Tegeta flourished on the back of a billion rand worth of tenders from Eskom coal supply contracts.

A flurry of leaked e-mails last year revealed how the Gupta family tightened its grip on Zuma and his family as well as government and key state-owned owned companies (SOEs). The e-mails confirmed information in former Public Protector Thuli Madonsela’s 2016 State of Capture report which alleged that certain state-owned companies dispensed favours to companies linked to the Gupta family.

Tegeta bought Optimum coal mine in Mpumalanga from resources giant Glencore. Glencore had to go into business rescue when Eskom imposed a R2.1billion fine for sub-standard coal. Mineral Resources Minister Mosebenzi Zwane reportedly travelled to Switzerland to seal the deal.

Optimum supplies Eskom’s Hendrina power station. The coal supply contract ends in December this year.

Former Mineral Resources Minister Ngoako Ramatlhodi last year made damning new allegations that former Eskom chief executive Brian Molefe and former chairperson Ben Ngubane had put pressure on him to help Tegeta take over Optimum from Glencore.

Ramatlhodi said when he refused, Zuma fired him. At the time, Duduzane Zuma’s Mabengela Investments was a 28.5percent shareholder in Tegeta.

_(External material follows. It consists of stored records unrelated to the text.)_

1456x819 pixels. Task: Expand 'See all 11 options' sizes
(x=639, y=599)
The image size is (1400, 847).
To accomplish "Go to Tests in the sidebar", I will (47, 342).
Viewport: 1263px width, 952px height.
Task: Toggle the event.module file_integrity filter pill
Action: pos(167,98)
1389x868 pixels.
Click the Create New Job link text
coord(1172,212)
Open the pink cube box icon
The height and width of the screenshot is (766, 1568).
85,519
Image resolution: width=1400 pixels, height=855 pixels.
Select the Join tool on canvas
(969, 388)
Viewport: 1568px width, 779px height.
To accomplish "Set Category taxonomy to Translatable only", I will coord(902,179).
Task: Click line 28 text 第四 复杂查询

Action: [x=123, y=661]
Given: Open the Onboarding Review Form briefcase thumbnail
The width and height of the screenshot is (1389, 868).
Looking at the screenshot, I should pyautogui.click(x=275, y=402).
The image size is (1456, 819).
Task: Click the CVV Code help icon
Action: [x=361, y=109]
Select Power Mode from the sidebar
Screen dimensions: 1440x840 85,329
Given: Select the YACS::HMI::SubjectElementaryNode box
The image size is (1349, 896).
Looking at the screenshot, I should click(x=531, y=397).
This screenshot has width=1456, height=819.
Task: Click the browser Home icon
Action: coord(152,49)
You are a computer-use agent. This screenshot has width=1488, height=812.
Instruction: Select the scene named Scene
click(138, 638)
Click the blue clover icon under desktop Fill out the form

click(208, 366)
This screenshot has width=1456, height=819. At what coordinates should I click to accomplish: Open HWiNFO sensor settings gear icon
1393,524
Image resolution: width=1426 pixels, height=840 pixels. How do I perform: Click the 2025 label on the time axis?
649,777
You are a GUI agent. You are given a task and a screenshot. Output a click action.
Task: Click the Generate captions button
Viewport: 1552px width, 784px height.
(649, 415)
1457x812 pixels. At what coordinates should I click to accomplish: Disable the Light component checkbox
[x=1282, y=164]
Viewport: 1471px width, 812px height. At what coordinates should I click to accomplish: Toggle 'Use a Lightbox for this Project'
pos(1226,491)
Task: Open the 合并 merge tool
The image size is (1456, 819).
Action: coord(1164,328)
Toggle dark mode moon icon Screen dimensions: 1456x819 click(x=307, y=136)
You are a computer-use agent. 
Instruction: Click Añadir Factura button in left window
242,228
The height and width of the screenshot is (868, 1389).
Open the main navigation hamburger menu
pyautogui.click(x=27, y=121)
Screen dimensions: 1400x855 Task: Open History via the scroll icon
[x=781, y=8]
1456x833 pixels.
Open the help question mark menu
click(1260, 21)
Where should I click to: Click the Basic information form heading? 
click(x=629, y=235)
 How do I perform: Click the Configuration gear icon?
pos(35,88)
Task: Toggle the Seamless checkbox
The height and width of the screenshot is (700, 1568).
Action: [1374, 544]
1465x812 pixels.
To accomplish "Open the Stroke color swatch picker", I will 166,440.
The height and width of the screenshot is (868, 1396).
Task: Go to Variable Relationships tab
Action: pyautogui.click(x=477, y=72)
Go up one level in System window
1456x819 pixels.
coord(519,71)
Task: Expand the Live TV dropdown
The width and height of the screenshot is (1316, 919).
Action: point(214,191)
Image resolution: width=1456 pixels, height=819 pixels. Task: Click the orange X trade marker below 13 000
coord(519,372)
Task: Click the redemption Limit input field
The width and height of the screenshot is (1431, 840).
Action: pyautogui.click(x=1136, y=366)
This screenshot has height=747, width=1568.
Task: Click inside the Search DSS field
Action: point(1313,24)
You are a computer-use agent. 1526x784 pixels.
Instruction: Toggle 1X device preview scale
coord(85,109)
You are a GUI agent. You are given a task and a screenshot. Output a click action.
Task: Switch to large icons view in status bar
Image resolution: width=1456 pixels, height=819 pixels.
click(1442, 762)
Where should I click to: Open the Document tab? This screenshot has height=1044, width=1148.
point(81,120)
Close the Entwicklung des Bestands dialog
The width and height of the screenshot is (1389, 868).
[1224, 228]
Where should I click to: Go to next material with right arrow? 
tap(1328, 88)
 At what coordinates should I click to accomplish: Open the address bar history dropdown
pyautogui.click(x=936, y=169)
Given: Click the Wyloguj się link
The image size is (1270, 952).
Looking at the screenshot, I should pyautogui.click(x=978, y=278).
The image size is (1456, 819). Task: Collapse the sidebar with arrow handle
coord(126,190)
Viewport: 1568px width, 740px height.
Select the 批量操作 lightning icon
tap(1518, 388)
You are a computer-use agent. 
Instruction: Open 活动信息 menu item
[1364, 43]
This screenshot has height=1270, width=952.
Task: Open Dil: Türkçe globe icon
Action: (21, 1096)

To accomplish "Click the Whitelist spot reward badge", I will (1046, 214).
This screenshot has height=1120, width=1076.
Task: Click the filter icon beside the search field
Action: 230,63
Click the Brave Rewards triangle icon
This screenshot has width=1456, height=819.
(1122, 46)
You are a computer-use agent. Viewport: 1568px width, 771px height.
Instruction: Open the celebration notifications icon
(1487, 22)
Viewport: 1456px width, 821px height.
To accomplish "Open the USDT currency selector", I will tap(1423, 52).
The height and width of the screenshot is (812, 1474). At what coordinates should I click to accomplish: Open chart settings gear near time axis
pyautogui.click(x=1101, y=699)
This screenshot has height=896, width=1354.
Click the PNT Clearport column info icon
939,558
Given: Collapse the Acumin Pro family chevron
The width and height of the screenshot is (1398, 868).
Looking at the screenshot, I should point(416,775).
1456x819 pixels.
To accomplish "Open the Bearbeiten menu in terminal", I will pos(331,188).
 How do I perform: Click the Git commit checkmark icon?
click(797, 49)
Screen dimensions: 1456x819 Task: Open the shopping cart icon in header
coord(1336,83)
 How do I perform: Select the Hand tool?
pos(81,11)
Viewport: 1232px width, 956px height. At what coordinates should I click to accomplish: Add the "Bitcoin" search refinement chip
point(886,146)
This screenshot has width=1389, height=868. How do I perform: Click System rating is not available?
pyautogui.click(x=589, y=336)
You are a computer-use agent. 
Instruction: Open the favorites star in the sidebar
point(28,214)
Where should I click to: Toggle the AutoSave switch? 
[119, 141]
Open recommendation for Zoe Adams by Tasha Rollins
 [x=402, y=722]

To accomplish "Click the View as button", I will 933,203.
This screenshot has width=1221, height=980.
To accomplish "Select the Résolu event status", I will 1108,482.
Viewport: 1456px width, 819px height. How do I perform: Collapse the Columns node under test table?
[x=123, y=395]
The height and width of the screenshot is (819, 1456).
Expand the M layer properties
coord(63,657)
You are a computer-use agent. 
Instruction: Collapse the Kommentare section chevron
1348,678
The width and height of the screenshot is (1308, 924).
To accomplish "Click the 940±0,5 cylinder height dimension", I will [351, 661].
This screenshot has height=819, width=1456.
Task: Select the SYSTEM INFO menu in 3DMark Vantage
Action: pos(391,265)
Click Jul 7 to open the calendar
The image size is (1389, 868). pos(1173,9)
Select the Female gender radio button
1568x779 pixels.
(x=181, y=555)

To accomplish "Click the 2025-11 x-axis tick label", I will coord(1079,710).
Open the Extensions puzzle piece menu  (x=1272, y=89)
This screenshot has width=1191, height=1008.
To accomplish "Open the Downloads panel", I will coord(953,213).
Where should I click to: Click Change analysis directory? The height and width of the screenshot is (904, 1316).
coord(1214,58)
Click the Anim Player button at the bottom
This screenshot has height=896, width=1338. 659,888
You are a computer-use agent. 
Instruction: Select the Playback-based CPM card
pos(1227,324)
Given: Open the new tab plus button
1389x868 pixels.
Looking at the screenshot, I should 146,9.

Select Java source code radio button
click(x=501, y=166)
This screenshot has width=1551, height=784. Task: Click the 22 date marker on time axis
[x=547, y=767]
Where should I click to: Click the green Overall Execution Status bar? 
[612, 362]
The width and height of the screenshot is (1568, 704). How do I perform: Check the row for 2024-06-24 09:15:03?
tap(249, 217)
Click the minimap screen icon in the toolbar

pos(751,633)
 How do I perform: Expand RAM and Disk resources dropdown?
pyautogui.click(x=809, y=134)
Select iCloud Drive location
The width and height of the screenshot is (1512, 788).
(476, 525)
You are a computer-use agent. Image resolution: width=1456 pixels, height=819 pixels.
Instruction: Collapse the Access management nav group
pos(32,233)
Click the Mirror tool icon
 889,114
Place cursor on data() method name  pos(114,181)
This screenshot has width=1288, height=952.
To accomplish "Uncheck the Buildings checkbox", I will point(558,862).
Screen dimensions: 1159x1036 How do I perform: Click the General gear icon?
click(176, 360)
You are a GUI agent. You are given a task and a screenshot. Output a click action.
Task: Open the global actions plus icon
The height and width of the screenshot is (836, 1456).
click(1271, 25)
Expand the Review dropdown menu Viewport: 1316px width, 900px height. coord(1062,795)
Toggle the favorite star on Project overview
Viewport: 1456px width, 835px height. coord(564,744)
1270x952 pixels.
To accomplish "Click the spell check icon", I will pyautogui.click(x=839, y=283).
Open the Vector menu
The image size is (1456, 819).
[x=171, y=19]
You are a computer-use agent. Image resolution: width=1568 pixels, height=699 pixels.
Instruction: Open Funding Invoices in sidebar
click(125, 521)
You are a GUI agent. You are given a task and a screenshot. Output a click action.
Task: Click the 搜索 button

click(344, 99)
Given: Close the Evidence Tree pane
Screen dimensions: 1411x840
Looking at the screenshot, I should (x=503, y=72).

Madonsela’s probe included finding out whether Zuma had used his position to enrich himself and businesses owned by the Gupta family and his son Duduzane to be given preferential treatment in the award of state contracts, business financing and trading licences.

By the time she released her report, there were allegations that the Gupta-owned Tegeta had benefited from a cosy relationship between the family and certain officials at Eskom.

If the leaked e-mails are to be believed, the cash-strapped Eskom essentially propped up Tegeta.

58 telephone calls

According to Madonsela, senior Eskom executives were batting for the Guptas.

She alleged that Molefe and Ajay Gupta, the eldest of three Gupta brothers, made 58 telephone calls to one another between August 2015 and March 2016.

Eskom handed Tegeta a R587million prepayment for coal, which according to Madonsela might have been in contravention of the Public Finance Management Act.

“Tegeta’s conduct and misrepresentations made to the public with regards to the prepayment and the actual reason for the prepayment could amount to fraud,” said Madonsela.

She said Eskom had acted in a manner that favoured Tegeta.

Prior to the release of Madonsela’s report, a number of financial institutions including banks had cut ties with Gupta-linked companies.

These prompted the Gupta brothers to resign from some of the companies.

In April 2016, Zuma’s son Duduzane announced his resignation from all Oakbay companies. In the resignation, Duduzane implied that he had been victimised.

“I, like any other South African citizen, have constitutionally protected rights. My history and background is no different from that of all previously disadvantaged black people,” he said.

He said that despite efforts to participate meaningfully in the economy, aspersions had been cast on him and his family.